Lunch for Vesna Škare Ožbolt
Date: 16 November 2005
Location: Vesna Škare Ožbolt
The Stockholm Network and Policy Exchange would like to invite you to attend a private, on the record briefing with the Croatian Minister of Justice, Vesna Škare Ožbolt.
This is a rare opportunity to sit face to face with the Croatian Minister of Justice and discuss important current European political issues. Talks between Croatia and the EU over accession only began recently after a long and laborious investigation determined that Croatia is cooperating fully with the International Criminal Tribunal in chasing down suspected war criminals. However, a key former Croatian general remains at large. Equally, corruption remains a huge problem in Croatia, and judicial reform remains a key area if Croatia is ultimately to accede to the EU.
IP Debate - Unregulated free riding on others' ideas will harm consumers and cripple innovation
Date: 15 November 2005
Location: London, England
Speakers: James Nurton, Dr Meir Perez Pugatch, Dr Birgitte Andersen, Phil Evans, Dr Alan Story, Professor Stefan Szymanski
Growing competition from the Asian giants is making Western economies ever more reliant on the development of knowledge-based products and services. Yet ideas are unique among resources because they are potentially limitless, but possess no monetary value until realised and utilised. Should, therefore, ideas be treated as public goods because of their ephemeral nature? Or does the very difficulty of transforming an idea into reality merit some reward? Are consumers best served by allowing all to profit from the reproduction of another's original work? Or can the fruits of an idea reach their largest potential market if their reproduction is restricted?
A Future for Retirement? Lessons and Perspectives on US Social Security Reform
Date: 25 October 2005
Location: Brussels, Belgium
Speakers: Dr. Michael Tanner, CATO and Dr. Johan van Overtveld, Belgian Association of Christian Employers, Frans Crols, Trends Magazine (chair)
The Bush administration promised to introduce the “ownership society”. A centrepiece of this policy is individual empowerment for retirement, by means of personal accounts for every citizen. This would bring both responsibility for savings, greater wealth and reduction of government debt.

Rendering Social Security to its beneficiaries will also contain the ultimate choice: those who prefer greater risk and returns in the form of investment on capital markets are free to opt out; whereas risk-averse citizens may choose to remain in the current system, albeit with lower benefits.

But with expanding federal expenditure, some fear that retirement reform may stall.

Democracies should bypass the UN rather than wait for its reform
Date: 20 October 2005
Location: London
Speakers: Chair: Christopher Lockwood.
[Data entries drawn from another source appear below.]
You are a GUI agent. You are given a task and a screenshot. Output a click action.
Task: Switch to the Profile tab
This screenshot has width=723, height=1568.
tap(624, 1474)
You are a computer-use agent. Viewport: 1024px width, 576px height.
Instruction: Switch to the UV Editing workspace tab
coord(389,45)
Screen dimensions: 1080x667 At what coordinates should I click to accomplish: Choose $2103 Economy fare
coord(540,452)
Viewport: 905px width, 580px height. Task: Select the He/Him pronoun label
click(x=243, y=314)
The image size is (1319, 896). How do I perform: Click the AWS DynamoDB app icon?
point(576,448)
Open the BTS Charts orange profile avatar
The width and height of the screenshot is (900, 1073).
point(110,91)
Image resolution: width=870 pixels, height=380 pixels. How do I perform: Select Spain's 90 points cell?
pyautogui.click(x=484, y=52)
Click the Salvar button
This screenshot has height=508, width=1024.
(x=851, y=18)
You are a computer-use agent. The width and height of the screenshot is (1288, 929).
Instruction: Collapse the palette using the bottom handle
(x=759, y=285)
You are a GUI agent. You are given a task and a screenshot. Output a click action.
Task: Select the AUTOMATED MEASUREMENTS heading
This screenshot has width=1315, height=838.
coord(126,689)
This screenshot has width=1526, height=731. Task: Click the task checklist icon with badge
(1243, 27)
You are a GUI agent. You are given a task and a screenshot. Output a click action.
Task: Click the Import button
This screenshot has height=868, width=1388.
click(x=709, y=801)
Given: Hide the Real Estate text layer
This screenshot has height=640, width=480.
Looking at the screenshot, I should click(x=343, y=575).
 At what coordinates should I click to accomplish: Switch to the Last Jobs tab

Speakers: Rebecca Tinsley, Jan Kavan, Joshua Moravchik, Edward Mortimer
Rwanda, Bosnia, Kosovo, Iraq, Darfur: all these agonies of the post-Cold War landscape are examples of places where the United Nations failed to act as it should. Few people doubt that the UN's ability to guarantee international security stands in urgent need of reform, but there is no real prospect of agreement on how to do it. In the absence of a credible international system for security, do individual countries have the right to take international law into their own hands? Is it better if a democracy, which is at least subject to some form of accountability, does it than if a dictatorship does? Does the existence of a broad coalition make action outside the UN more acceptable? Or are these just steps towards the old doctrine of 'might is right'?